Texte fourni:
* * * * * * *

De nombreuses questions relatives à la santé et à l'environnement ont été soulevées : nous le comprenons parfaitement et nous nous attachons à y répondre. Nous disposons aujourd'hui de plus de 124 000 résultats d'analyses en données chiffrées, tous rassurants, et nous poursuivons la surveillance. Depuis le 26 septembre, Lubrizol a veillé à maintenir le dialogue en invitant de nombreux interlocuteurs sur le site de l'usine : c'est ainsi que nous avons reçu les membres du comité de riverains ainsi que, à deux reprises, 200 maires de la métropole rouennaise et de Seine-Maritime. Nous avons également rencontré de nombreuses associations socioprofessionnelles et consulaires. Cette communication continuera en 2020, car la poursuite des échanges est essentielle pour nous, alors que les causes de l'incendie n'ont pas encore été déterminées et que nous continuons de penser que l'incendie s'est déclenché à l'extérieur de nos installations.
Nous avons répondu aux préoccupations des agriculteurs, des entreprises et des collectivités touchées par cet incident. Il y a plusieurs semaines, Éric Schnur est venu exprimer sa solidarité. Depuis, Lubrizol a mis en place, proactivement, des fonds d'aide d'urgence : c'est probablement la première fois en France qu'une entreprise apporte des aides aussi rapidement, sans même y avoir été contrainte.
Le 26 septembre restera à jamais gravé dans nos mémoires : en une nuit, les entrepôts ont brûlé et la réputation de l'entreprise a été balayée. Nos équipes, aux côtés des sapeurs-pompiers, se sont battues avec courage pour éteindre l'incendie. Grâce à elles, aucun blessé n'est à déplorer et nos installations de production sont intactes. Dès l'alerte donnée, nous avons enclenché notre processus de maîtrise des situations d'urgence, en lien avec l'administration. Depuis le 26 septembre, j'assiste quotidiennement à une mobilisation sans faille de nos salariés, de nos fournisseurs, de nos sous-traitants, de nos clients et de la société civile afin de construire le Lubrizol de demain. Dans les moments les plus difficiles, je pense à cette mobilisation et à tous nos soutiens qui nous donnent du courage : c'est parce que Lubrizol restera debout que nous pourrons préserver les emplois, aider notre territoire et, progressivement, restaurer la confiance. Je vous remercie pour le temps que vous nous accordez et nous sommes à votre disposition pour répondre à vos questions dans le respect des procédures en cours.

* * * * * * *

Matériel fourni:
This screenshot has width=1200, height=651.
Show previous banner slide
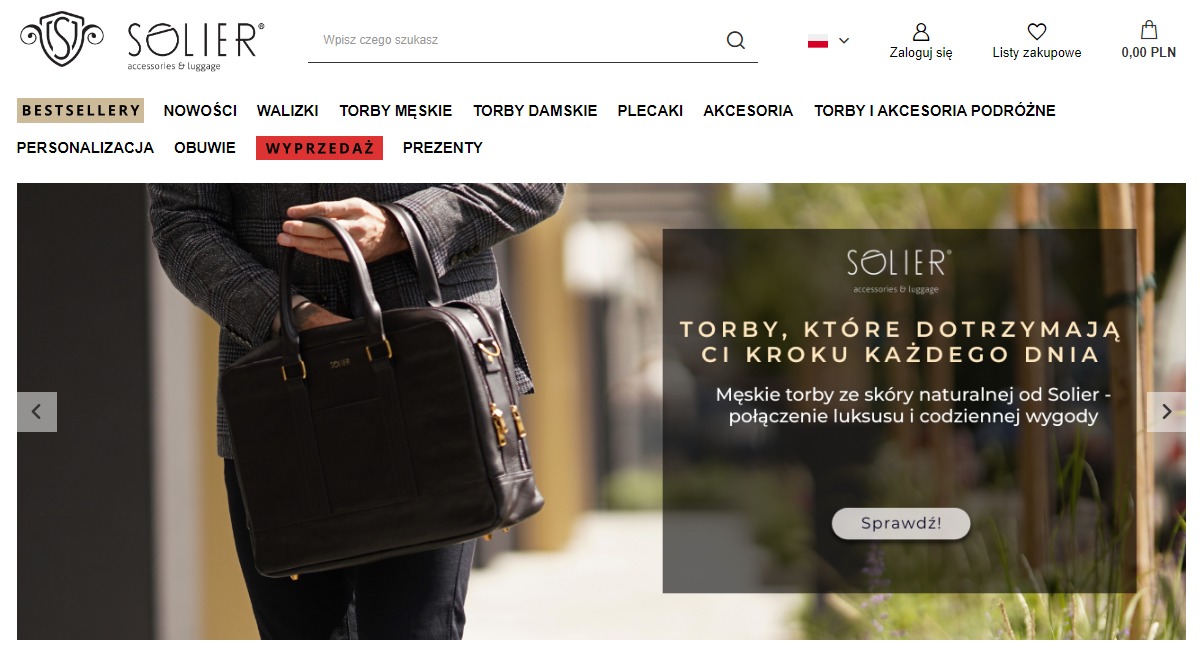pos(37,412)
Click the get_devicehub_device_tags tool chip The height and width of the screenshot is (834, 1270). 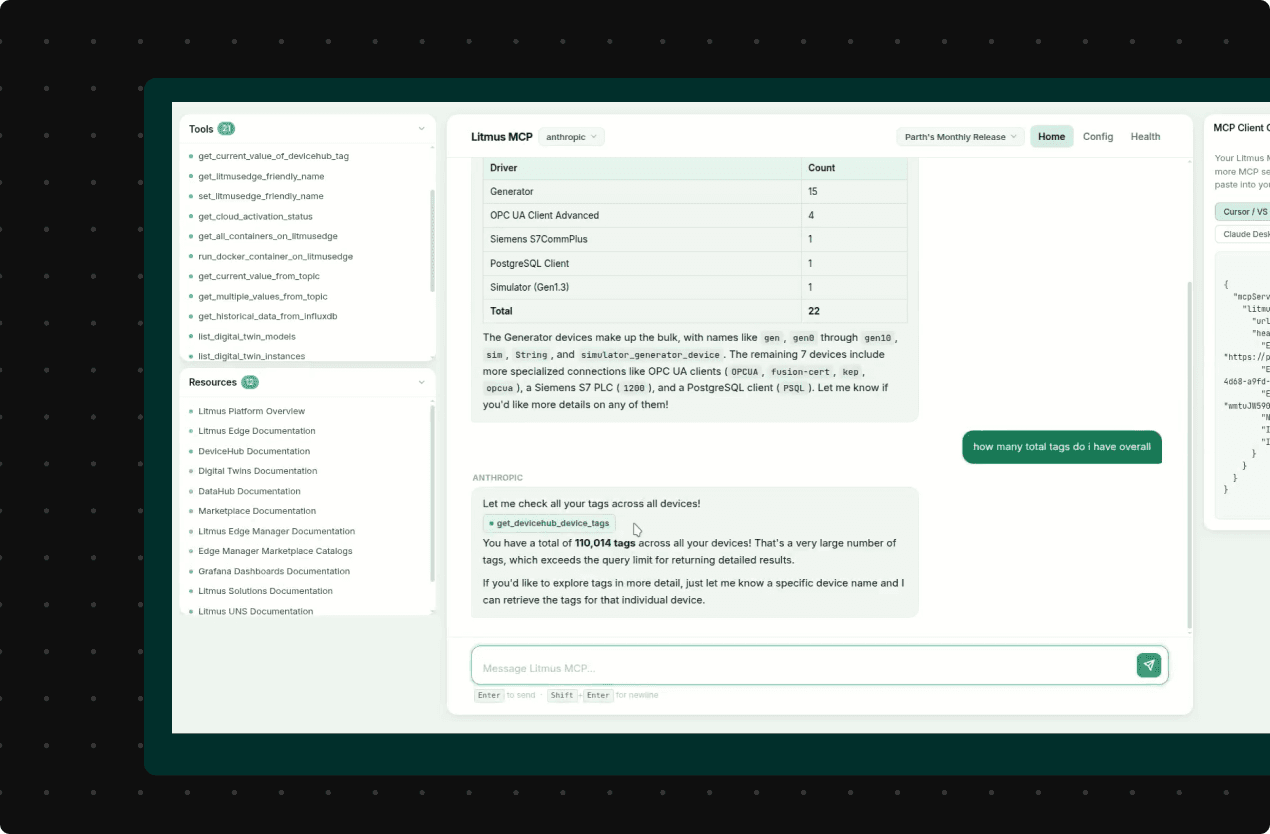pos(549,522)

* * * * * * *

Tâches à réaliser:
(1) Les affirmations suivantes concordent-elles avec le texte sur l'incendie de Lubrizol ? Pour chacune, répondez par oui ou par non et citez mot pour mot les termes du texte qui permettent de trancher.
(a) Lubrizol dispose de plus de 124 000 résultats d'analyses en données chiffrées.
(b) Les causes de l'incendie ont déjà été déterminées.
(c) Les installations de production ont été détruites par l'incendie.
(2) Recopiez, dans le texte sur l'incendie de Lubrizol, le passage qui va de « Nous avons répondu » jusqu'à « avoir été contrainte. ».

Résultats par tâche:
(1)
(a) Oui : « Nous disposons aujourd'hui de plus de 124 000 résultats d'analyses en données chiffrées ».
(b) Non : « les causes de l'incendie n'ont pas encore été déterminées ».
(c) Non : « nos installations de production sont intactes ».

(2)
Nous avons répondu aux préoccupations des agriculteurs, des entreprises et des collectivités touchées par cet incident. Il y a plusieurs semaines, Éric Schnur est venu exprimer sa solidarité. Depuis, Lubrizol a mis en place, proactivement, des fonds d'aide d'urgence : c'est probablement la première fois en France qu'une entreprise apporte des aides aussi rapidement, sans même y avoir été contrainte.